В истории этики были мыслители, обращавшие внимание на бессодержательность понятия долга. Так, Виндельбанд говорил о бессодержательности понятия долга в этике1; Н.А. Бердяев отмечал «тяжесть» кате­горического императива, отсутствие в нем нравствен­ной «окрыленности»1

.Думается, что такие представления связаны имен­но с возражениями против предельно общего понима­ния долга вне его связи с личными интересами. Проти­вопоставление долга личному интересу имеет место и в христианской этике. Но кроме христианской этики с ее максимально завышенными требованиями к поведению личности в смысле одинакового отношения и к своим друзьям и к своим врагам, кроме кантианского долга из уважения к нравственному закону, в практически фун­кционирующей морали формулируется множество дру­гих представлений о конкретных видах долга: долг отца, долг воина, долг супруга, долг государственного деяте­ля и т. д. Все эти представления фактически очерчива­ют некоторый минимум требований, которым человек должен подчиняться в том случае, если он оказывается носителем некоторого формально определенного соци­ального статуса. Долг, например, формально определя­ет, что отец должен заботиться о ребенке, (скажем, пла­тить алименты в случае развода), муж должен прино­сить домой зарплату, но он не говорит о том, каким именно способом нужно ее получать, о том, до какой степени человек должен быть совершенен в своем со­циальном бытии. Человек, практически выполняющий минимальные требования долга, может считать себя нравственно достойной личностью.

Долг в его конкретных выражениях может выводить­ся из представлений о необходимости сохранения не­которой стабильной социальной организации, в том чис­ле — преуспевающей организации. В таком случае он выводится из представлений об оптимальном функцио­нировании социальных институтов, как это, например, делается в теории Ролза. Но позитивная активность, направленная, например, на приобретение большего богатства, на обеспечение благополучия своей семьи, не рассматривается в таком случае как активность, разви­вающаяся на основе моральных стимулов труда. Она считается личным делом каждого и, как полагается, определяется иными стимулами. Этот взгляд соответ­ствует нравственным аргументам, которые приводятся в защиту позиции либерализма, в защиту необходимос­ти минимизации функций государства, что было харак­терно для этики Нового времени и находит определен­ное продолжение в современных этических теориях.

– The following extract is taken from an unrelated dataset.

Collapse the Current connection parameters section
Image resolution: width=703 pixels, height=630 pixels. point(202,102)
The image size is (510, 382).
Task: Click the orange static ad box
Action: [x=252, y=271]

Когда говорят о личном долге, также часто имеют в виду контрольные механизмы, обеспечивающие его выполнение. Это прежде всего стыд и совесть, а также осознанные идеалы, к которым стремится личность, уже сама устанавливая долг перед собой (например, опре­деляя, какие новые способности она должна приобре­сти в некоторый промежуток времени: когда поступить в институт, когда защитить диссертацию, сколько слов иностранного языка выучивать за один день и т. д.).

Учитывая проведенные различия между понима­нием моральных обязанностей в связи с общими усло­виями существования общества и в связи с формиро­ванием личных моральных качеств, можно разделить долг на два вида: долг как отношение к закону и как отношение к добродетели. На выполнении долга как от­ношения к закону может настаивать противная сторо­на, как, например, можно настаивать на выполнении принятого обязательства, на выполнении договора. На выполнении долга как отношения к добродетели ника­кая другая сторона непосредственно настаивать не может. Скажем,, никакое определенное лицо не может требовать от другого, чтобы он получал высшее обра­зование, так как в законодательном порядке это не определено как обязательное. Точно также никто не может настаивать на том, чтобы именно по отношению к нему была проявлена благотворительность, чтобы именно он получил какое-то добровольное пожертво­вание. Но общество в целом, тем не менее, вырабаты­вает определенные стандарты, показывающие, в какой мере личность должна овладевать теми или иными добродетелями.